The qPCRs were performed employing an Applied Biosystems StepOne real-time PCR instrument. The cycle threshold was implemented to figure out the level of miRNA expression. To determine the degree of expression demonstrated by a particular miRNA, the CT value of that miRNA is subtracted from the average CT value of reference genes per sample in a provided set of samples. As a standard, the synthetic control gene was utilized. Using equation 2−∆∆CT, the relative expression (fold change) of each putative miRNA in every group was calculated, with Cel-miR-39 serving as the reference gene. The ΔCT value was calculated for each miRNA in each sample utilizing the subsequent formula: to determine the ΔCT sample, the CT value of the miRNA is subtracted from the CT value of Cel miR 39. Next, the ΔΔCT value was determined using the formula: ΔΔCT = (CT miRNA − CT Cel miR 39) for the patient group − (CT miRNA − CT Cel-miR 39) for the control group.

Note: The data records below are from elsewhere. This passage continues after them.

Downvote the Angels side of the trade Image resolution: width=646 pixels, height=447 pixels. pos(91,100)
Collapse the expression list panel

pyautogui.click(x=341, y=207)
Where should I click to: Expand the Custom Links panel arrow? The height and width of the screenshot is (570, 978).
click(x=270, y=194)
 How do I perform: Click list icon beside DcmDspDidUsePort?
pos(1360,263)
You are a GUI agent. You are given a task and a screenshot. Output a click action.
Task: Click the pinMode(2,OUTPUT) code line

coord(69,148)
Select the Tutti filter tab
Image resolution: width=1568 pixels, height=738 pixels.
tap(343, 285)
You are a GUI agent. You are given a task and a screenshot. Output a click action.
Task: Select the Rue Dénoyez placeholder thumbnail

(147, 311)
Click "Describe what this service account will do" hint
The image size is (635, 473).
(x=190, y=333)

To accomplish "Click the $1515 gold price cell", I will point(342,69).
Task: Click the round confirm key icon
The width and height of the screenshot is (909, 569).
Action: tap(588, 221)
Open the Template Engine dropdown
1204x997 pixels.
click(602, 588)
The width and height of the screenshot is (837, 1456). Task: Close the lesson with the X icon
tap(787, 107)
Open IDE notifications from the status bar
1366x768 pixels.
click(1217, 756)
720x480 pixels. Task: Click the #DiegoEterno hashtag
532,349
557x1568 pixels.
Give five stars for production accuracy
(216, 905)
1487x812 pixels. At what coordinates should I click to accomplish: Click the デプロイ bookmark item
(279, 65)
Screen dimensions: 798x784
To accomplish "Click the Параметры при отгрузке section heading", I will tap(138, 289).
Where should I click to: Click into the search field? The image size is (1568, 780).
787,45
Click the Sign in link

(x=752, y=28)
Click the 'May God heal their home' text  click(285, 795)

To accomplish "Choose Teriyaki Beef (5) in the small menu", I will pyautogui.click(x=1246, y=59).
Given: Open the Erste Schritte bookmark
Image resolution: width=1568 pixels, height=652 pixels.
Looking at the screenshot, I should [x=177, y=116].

TGF-β1 was measured using the Human TGF beta1 platinum ELISA kit from Affymetrix eBioscience, catalog number BMS249-4. Serum RNA extraction was done utilizing the miRNeasy Mini Kit (Catalog no. 217004). cDNA was synthesized via reverse transcription of RNA using the stem-loop RT primer and the TaqMan® MicroRNA Reverse Transcription reagent. Real-time PCR was conducted utilizing TaqMan microRNA assays and performed on an Applied Biosystems StepOne real-time PCR instrument.

For classification and data entry, version 26 of the Statistical Package for the Social Sciences (SPSS) (IBM Corp., Armonk, NY, USA) was used. The quantitative data were specified by the minimum and maximum values, the mean, standard deviation, and median. An alternative approach was used to describe the categorical data by employing frequency (count) and relative frequency (percent). The Kruskal–Wallis and Mann–Whitney tests, which are nonparametric, have been used to compare quantitative variables. Categorical data were compared utilizing the chi-squared test (χ2). The precise test was used in situations where the expected frequency was less than five. To determine the correlations between quantitative variables, the Spearman correlation coefficient was applied. We considered P-values less than 0.05 to be statistically significant. An analysis of the area under the receiver operating characteristic (ROC) curve was performed to ascertain the most effective cutoff value.